> [Problem to solve]
From the line that contains "You are a computer-use agent. The" down to the last line of the listing below, reproduce each line exactly but not the pictures.

> [Given data]
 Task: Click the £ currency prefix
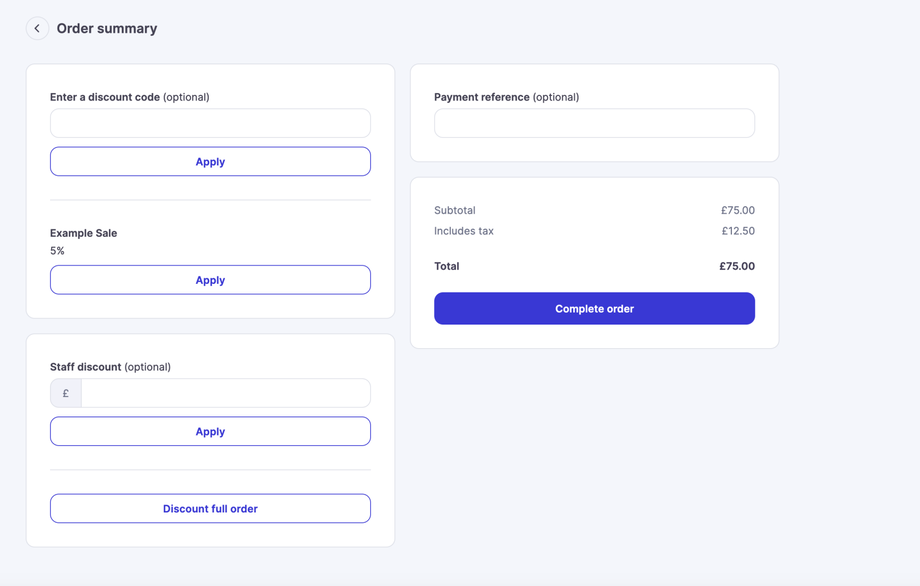click(x=66, y=393)
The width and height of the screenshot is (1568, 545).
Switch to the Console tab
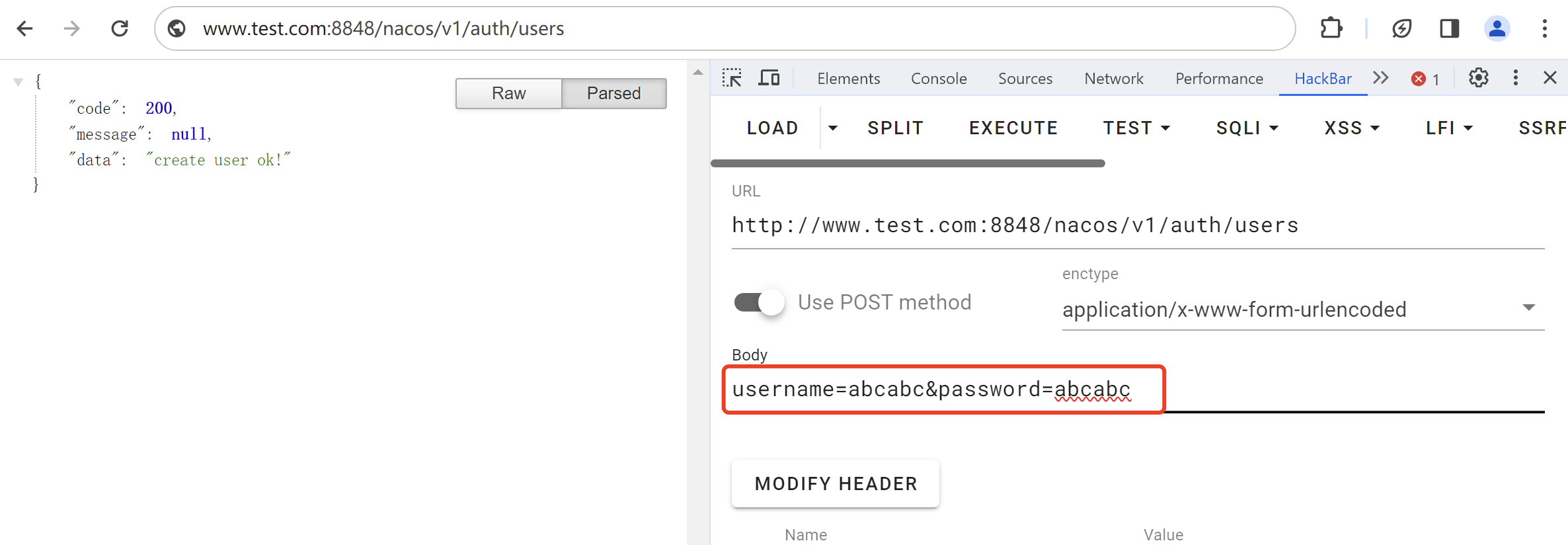tap(938, 79)
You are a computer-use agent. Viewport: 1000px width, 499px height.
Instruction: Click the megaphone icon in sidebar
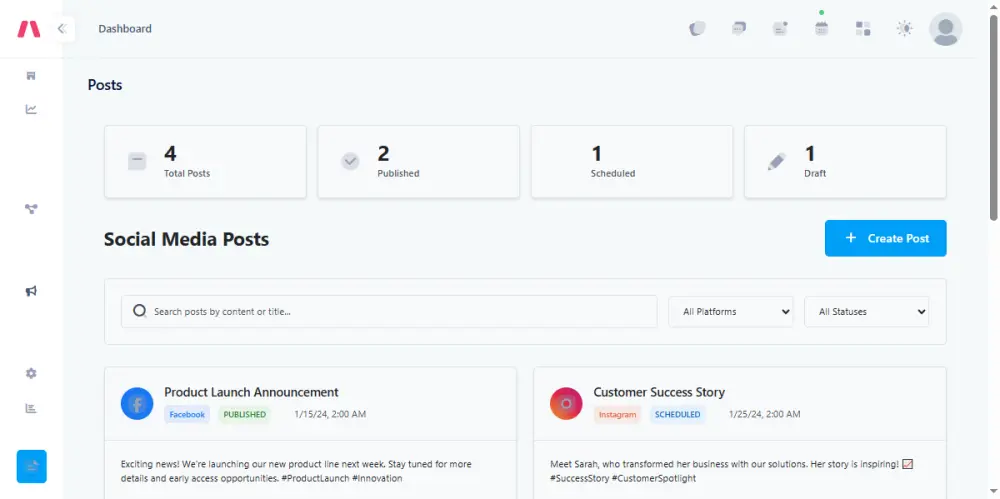[x=31, y=291]
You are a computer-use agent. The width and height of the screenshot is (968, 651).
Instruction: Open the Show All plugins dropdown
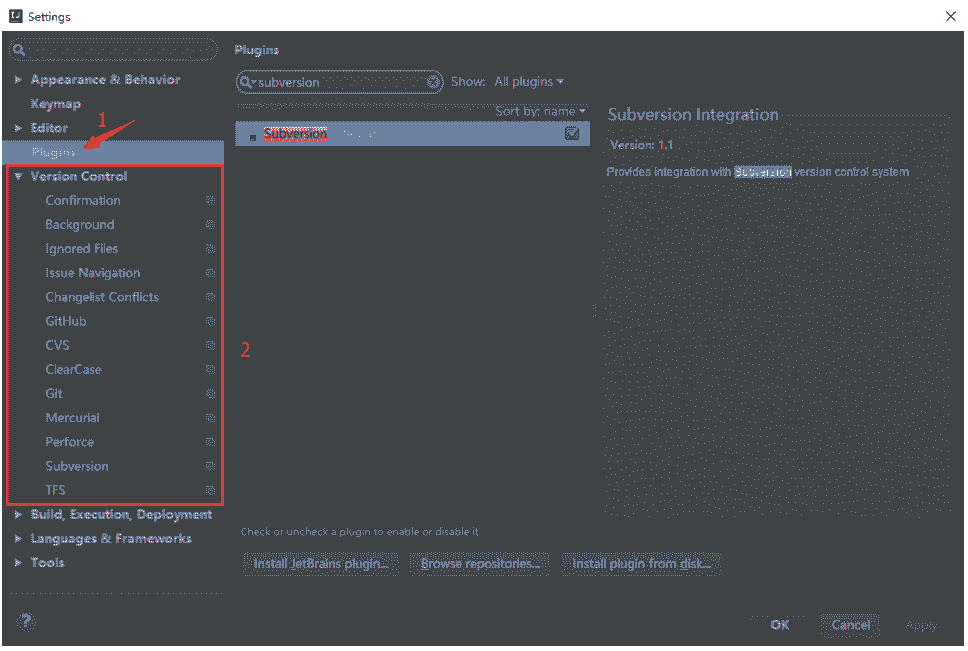tap(529, 82)
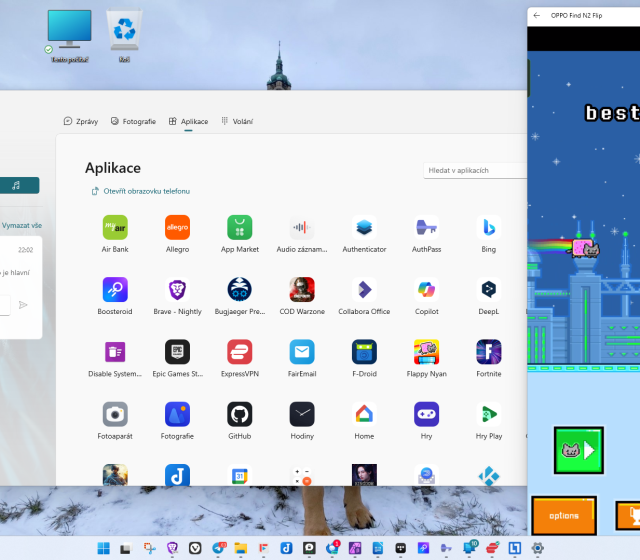Screen dimensions: 640x560
Task: Switch to the Zprávy tab
Action: click(81, 121)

> [Written solution]
You are a computer-use agent. The width and height of the screenshot is (968, 651).
Instruction: Open the Show All plugins dropdown
tap(529, 82)
Screen dimensions: 640x560
Task: Switch to the Zprávy tab
Action: click(81, 121)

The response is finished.